In this context, the government’s commitment to maintaining employment, consumer and environmental standards post-Brexit is a natural extension of its domestic programme.
Doing things differently in some unspecified way
What this ideological transformation means for the forthcoming negotiations on the UK-EU future partnership is unclear. The debate until now has been between those who want a model of close alignment with the EU post-Brexit and those who want the maximum flexibility to diverge once we leave.
But the political fluctuations over the past five years have rendered the question of divergence devoid of any substantive meaning. If divergence is about deregulation, then this flies in the face of public opinion and, indeed, much of the current Cabinet. It would be interpreted by many as a betrayal of those leave voters who were in large part fundamentally opposed to a shrinking of the state and unaware that their vote could be interpreted as such.

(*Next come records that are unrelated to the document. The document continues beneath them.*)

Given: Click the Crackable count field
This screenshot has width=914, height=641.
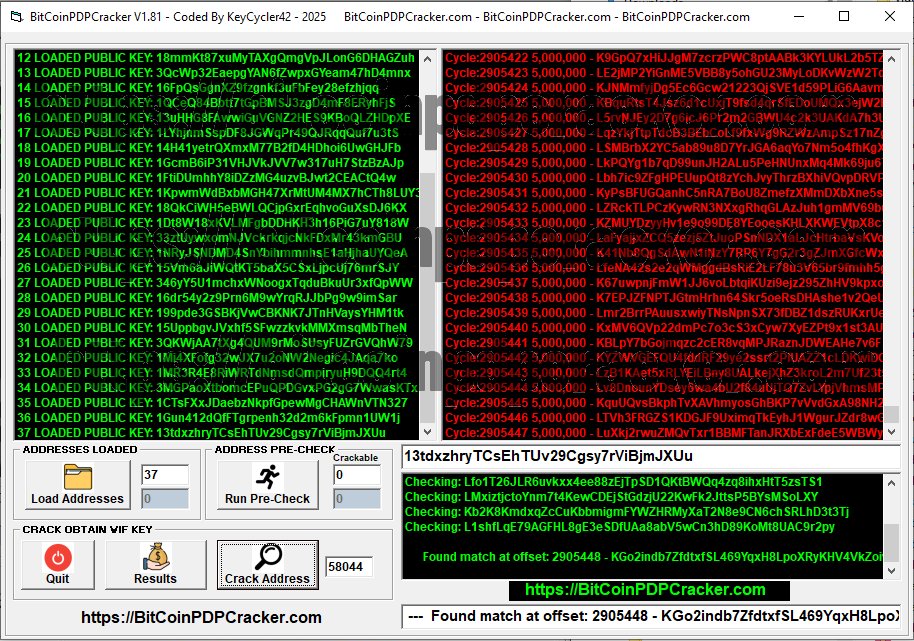Looking at the screenshot, I should (356, 476).
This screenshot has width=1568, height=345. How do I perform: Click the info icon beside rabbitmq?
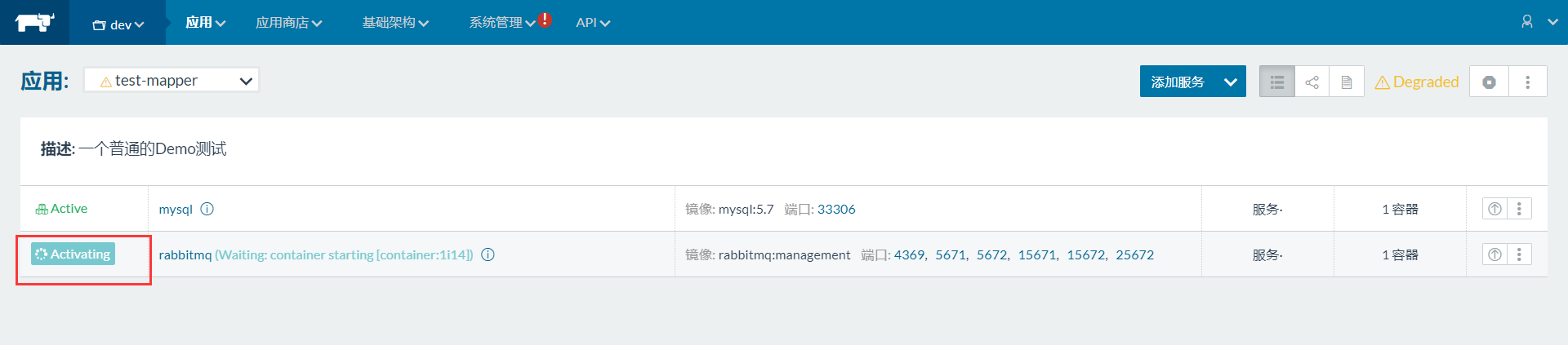coord(488,254)
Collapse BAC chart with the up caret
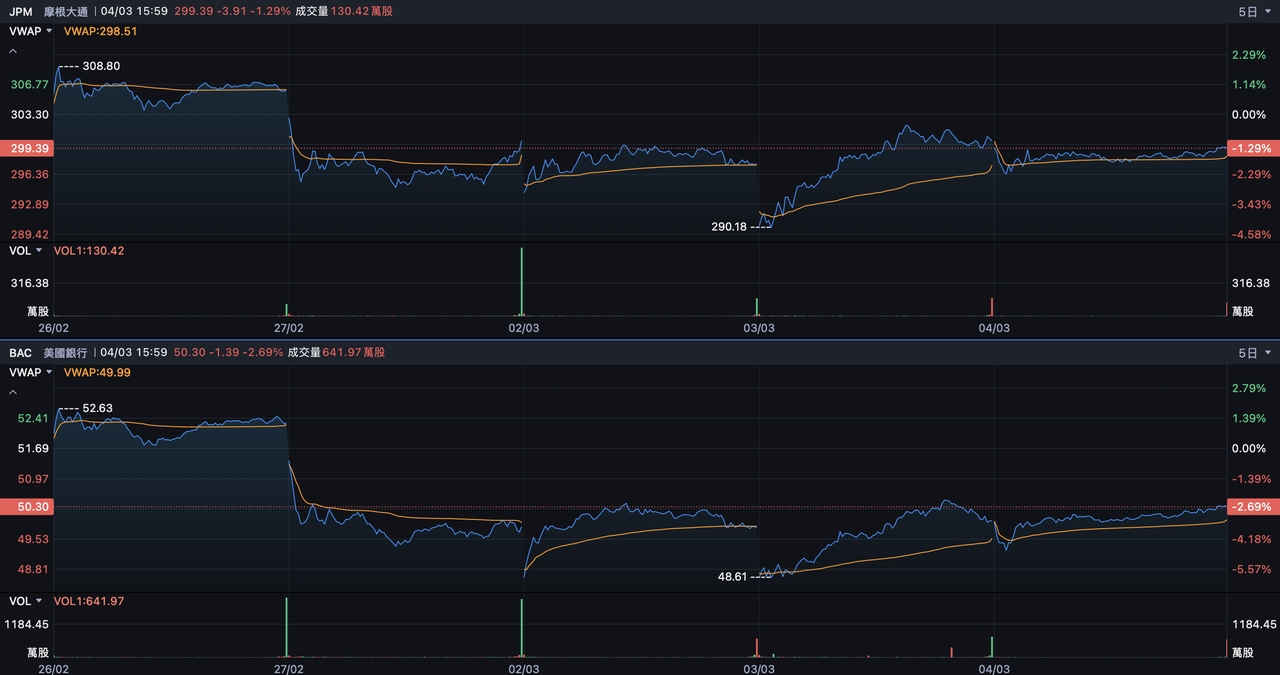The width and height of the screenshot is (1280, 675). tap(13, 392)
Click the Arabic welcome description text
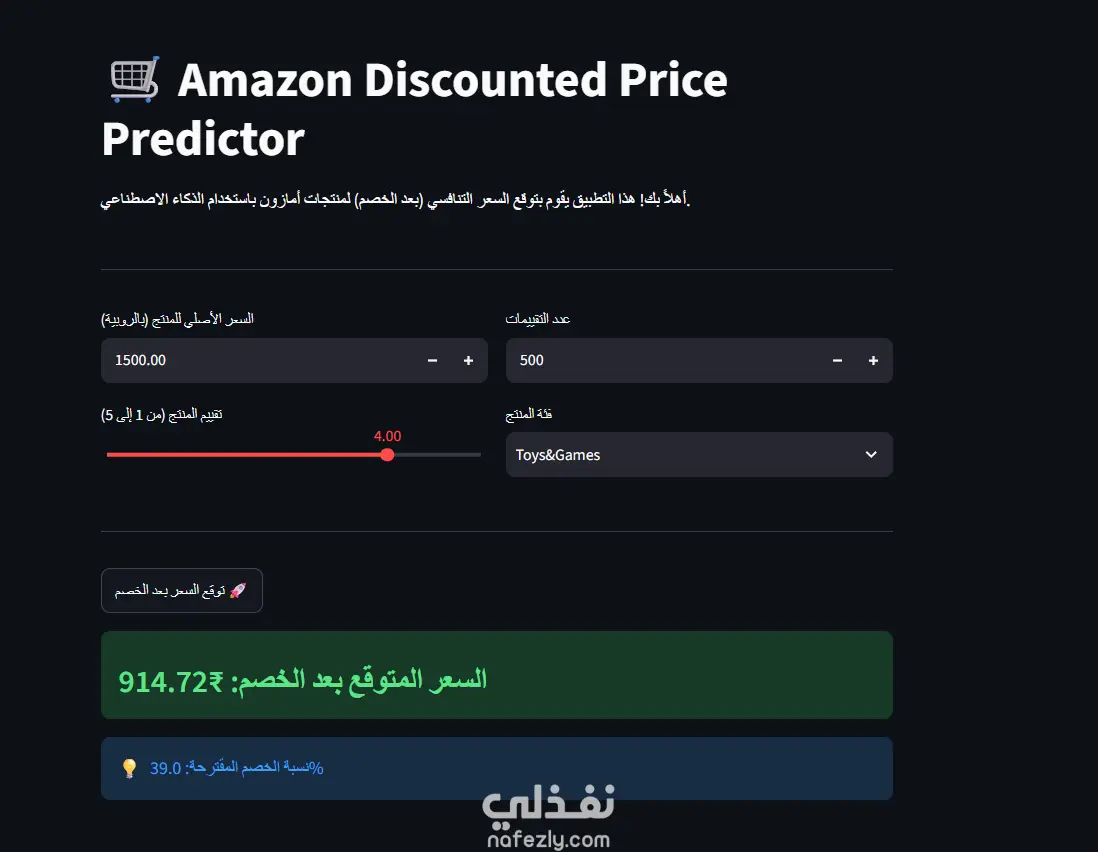 click(396, 200)
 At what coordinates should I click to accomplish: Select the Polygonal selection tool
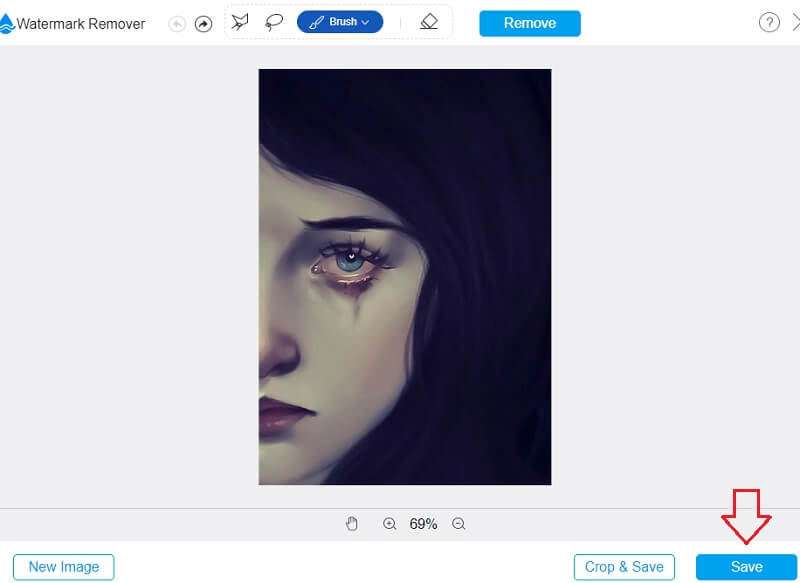pos(241,22)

But if divergence is about strengthening regulations and expanding the role of the state, then it is largely pointless, since in most cases the EU sets minimum standards for harmonisation and does not restrict, for instance, stronger working time rules (see France) or tighter caps on bankers’ bonuses (see the Netherlands). Even EU state aid rules are largely compatible with an active industrial policy and the nationalisation of strategic industries. Even EU state aid rules are largely compatible with an active industrial policy and the nationalisation of strategic industries.
Divergence therefore comes down to a matter of ‘doing things differently’ in some unspecified way. Yet such a move would almost certainly face widespread opposition from business – who, all things being equal, find it easier to work with similar cross-border regulations rather than different ones. Shorn of a ‘cutting red tape’ agenda, divergence would therefore do little other than frustrate the very people it was originally designed to help.
We can leave the EU, but not Europe…
As a result, the shift in the underlying ideology of Brexit strengthens the case for a high-alignment relationship between the UK and the EU. Indeed, the European Council guidelines require a ‘level playing field’ – including aligned rules on tax, state aid, and social, environmental and regulatory measures – even for a limited UK-EU FTA.
This means that even a future partnership that prioritises divergence would still require considerable alignment in practice – hence the UK’s concerns about a deal that offers “the rights of Canada and the obligations of Norway”. On the other hand, a high-alignment model – along the lines of IPPR’s ‘Shared Market’ proposal – would ensure closely aligned regulations alongside a concomitant level of access.
An agreement of this type would help to guarantee the high level of access we need while acknowledging UK and EU regulations will remain closely aligned in future.
Given the weak political case for divergence, and given the EU’s geographical proximity and importance as a trading partner, the alternative would simply be unilateral alignment without a corresponding right of market access.
As David Cameron said in his Bloomberg speech, “if we leave the EU, we cannot of course leave Europe. It will remain for many years our biggest market, and forever our geographical neighbourhood.” This part of the speech, at least, has stood the test of time.